The only thing I wanted to do less than write this post was read the article that prompted it: In Silicon Valley, some men say cosmetic procedures are essential to a career“. It’s really tough to imagine humanity ending well when we’ve elevated first-world problems to this level:

Like a growing number of male tech workers, Daniel [48] is considering a new strategy to conceal his “advanced” age for years to come: plastic surgery … Larry Fan, a San Francisco-based plastic surgeon … estimates that about 25% of his patients now are men like Daniel, the vast majority of whom work in tech … Daniel is considering … a facelift to counteract under-eye bags and the kind of midsection sculpting that could offer the impression that washboard abs ripple beneath his tailored shirts.

These are sad days, indeed, kids.

Life Imitates Trash

Reality TV shows like Extreme Makeover, The Swan, Botched, Atlanta Plastic, Bridalplasty, Dr. 90210, Addicted to Beauty, The Real Housewives, Dr.
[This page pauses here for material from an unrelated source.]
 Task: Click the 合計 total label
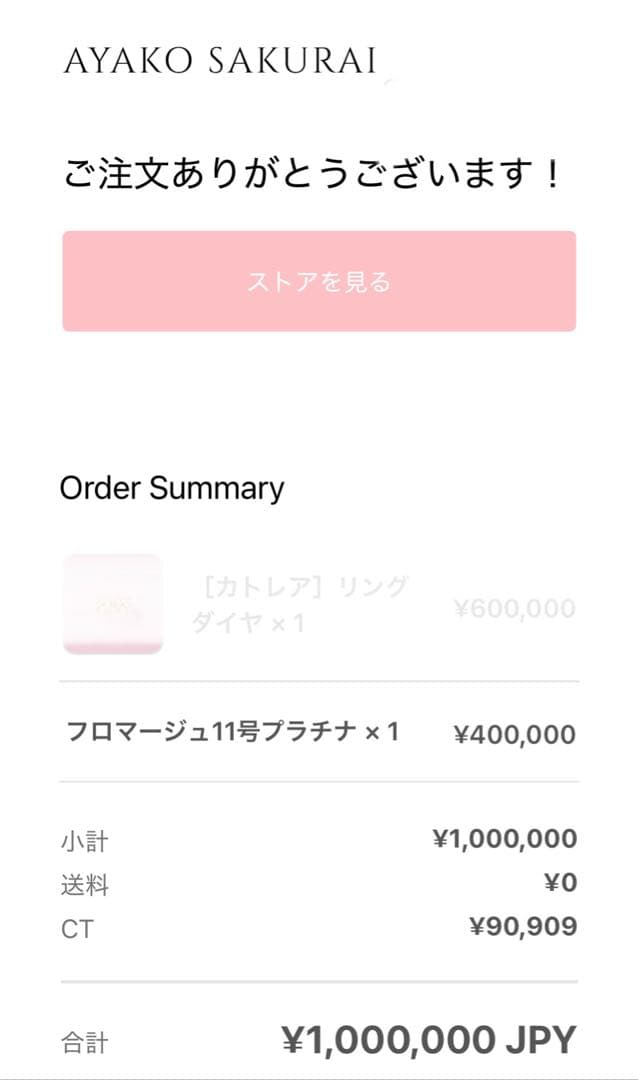point(84,1044)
Phil, and Jerry Springer are intended to let us live — or at least to bear horrified witness to — the lives of narcissistic freaks vicariously. But according to The Influence of Plastic Surgery “Reality TV” on Cosmetic Surgery Patient Expectations and Decision Making, published in Plastic and Reconstructive Surgery: Journal of the American Society of Plastic Surgeons, we’ve let our vanity get the better of us:

Plastic surgery reality television plays a significant role in cosmetic surgery patient perceptions and decision making. Patients who regularly watched one or more reality television show reported a greater influence from television and media to pursue cosmetic surgery, felt more knowledgeable about cosmetic surgery in general, and felt that plastic surgery reality television was more similar to real life than did low-intensity viewers.
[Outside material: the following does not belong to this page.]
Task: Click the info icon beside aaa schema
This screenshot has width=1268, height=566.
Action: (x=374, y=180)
The scariest phrase in that paragraph is this: real life. Real life? We’ve gotten to the point at which we mistake people getting themselves carved up out of pride, affectation, conceit, pretension, ostentation, egotism, self-absorption, and artifice for real life?!
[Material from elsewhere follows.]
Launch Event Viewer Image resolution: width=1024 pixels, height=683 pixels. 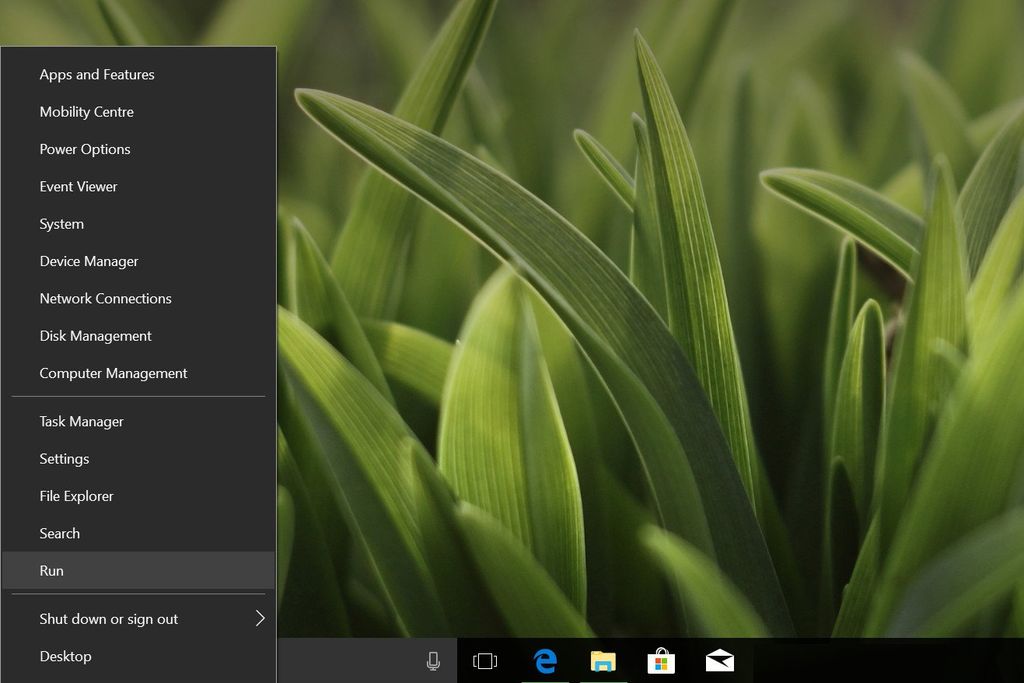pos(78,186)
In all seriousness and with all due alarm, if we’re this committed to appearances and externality — as opposed to substance and self-reflection — where does it end? I don’t know. And I don’t know how it will end. But I do know it won’t end well.

Skin Deep

The best we can hope for our pal Daniel is that his new kisser lets him keep attracting women young enough to be his daughters — and that his new six-pack lets him keep his six-figure salary. But the sharpest scalpels in the world won’t keep him from his reckoning with Father Time. At that point, all the most magnanimous among us will be able to feel for him is sorry. Superficialman may be our present reality. But real life it ain’t.

Who’d ‘a’ thunk vanity would be the new Kryptonite?